Copy out the listing below line for line, omitting the pictures.

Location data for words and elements
▼▼▼
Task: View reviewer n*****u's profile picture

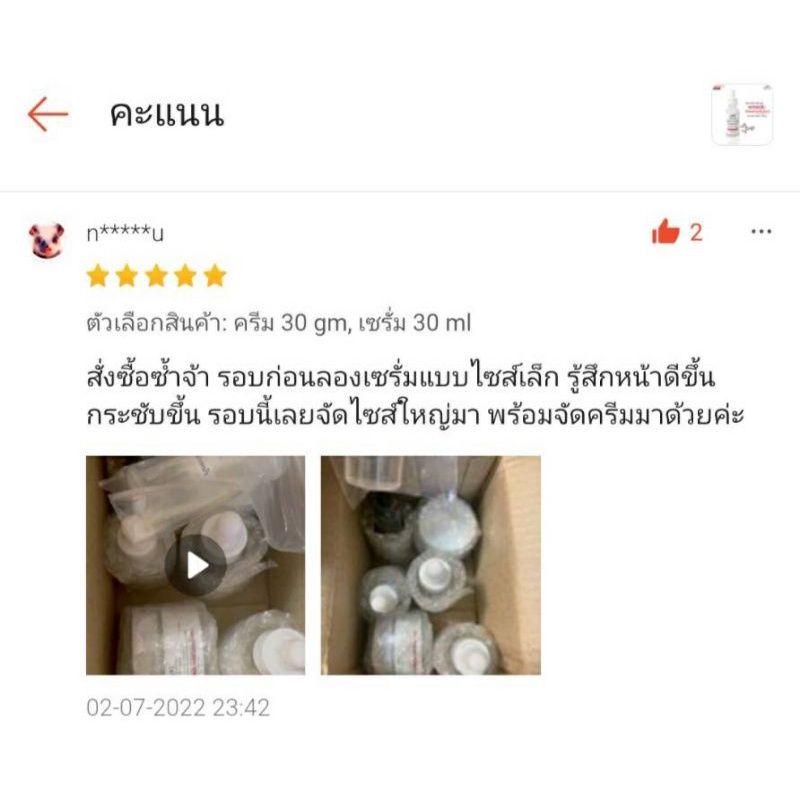Action: [47, 240]
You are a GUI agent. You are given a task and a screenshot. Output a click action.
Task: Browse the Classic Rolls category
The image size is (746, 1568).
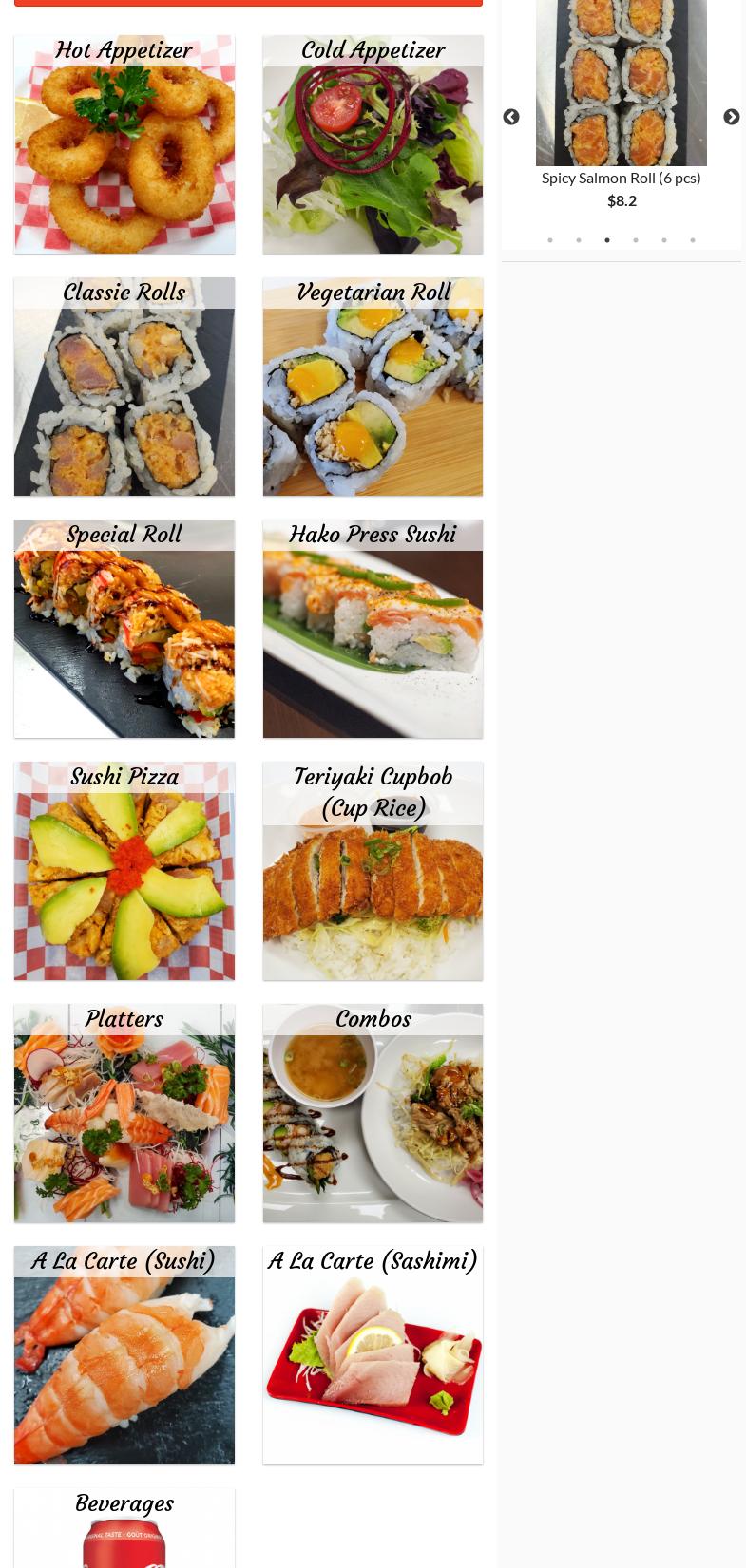point(124,387)
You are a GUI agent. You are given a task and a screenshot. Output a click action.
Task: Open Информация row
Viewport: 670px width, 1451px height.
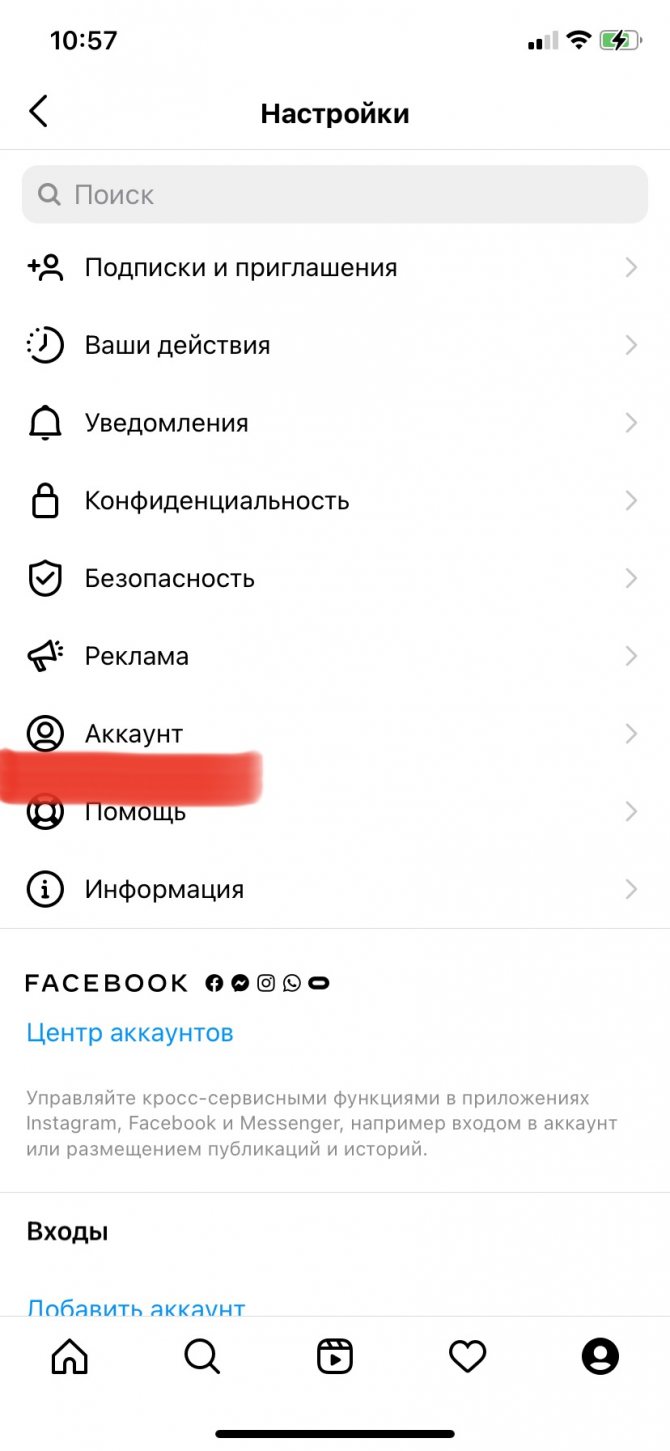pos(334,890)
▲▲▲
Solution for this task
Task: View reviewer n*****u's profile picture

Action: [47, 240]
You are a GUI agent. You are given a task and a screenshot. Output a click action.
Task: Browse the Classic Rolls category
The image size is (746, 1568).
point(124,387)
You are a GUI agent. You are given a task and a screenshot. Output a click action.
Task: Open Информация row
Viewport: 670px width, 1451px height.
pos(334,890)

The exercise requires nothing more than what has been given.